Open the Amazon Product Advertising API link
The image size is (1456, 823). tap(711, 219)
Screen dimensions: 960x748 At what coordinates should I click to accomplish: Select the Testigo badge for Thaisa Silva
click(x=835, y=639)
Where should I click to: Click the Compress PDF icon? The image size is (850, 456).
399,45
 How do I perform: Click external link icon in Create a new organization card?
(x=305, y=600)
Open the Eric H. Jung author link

◆ ◆ ◆

* [Written problem]:
Switch each "link" in the records above to "hyperlink" and write the lines out again, leaving everything else unchanged.

* [Reply]:
Open the Amazon Product Advertising API hyperlink
The image size is (1456, 823). tap(711, 219)
Screen dimensions: 960x748 At what coordinates should I click to accomplish: Select the Testigo badge for Thaisa Silva
click(x=835, y=639)
Where should I click to: Click the Compress PDF icon? The image size is (850, 456).
399,45
 How do I perform: Click external hyperlink icon in Create a new organization card?
(x=305, y=600)
Open the Eric H. Jung author hyperlink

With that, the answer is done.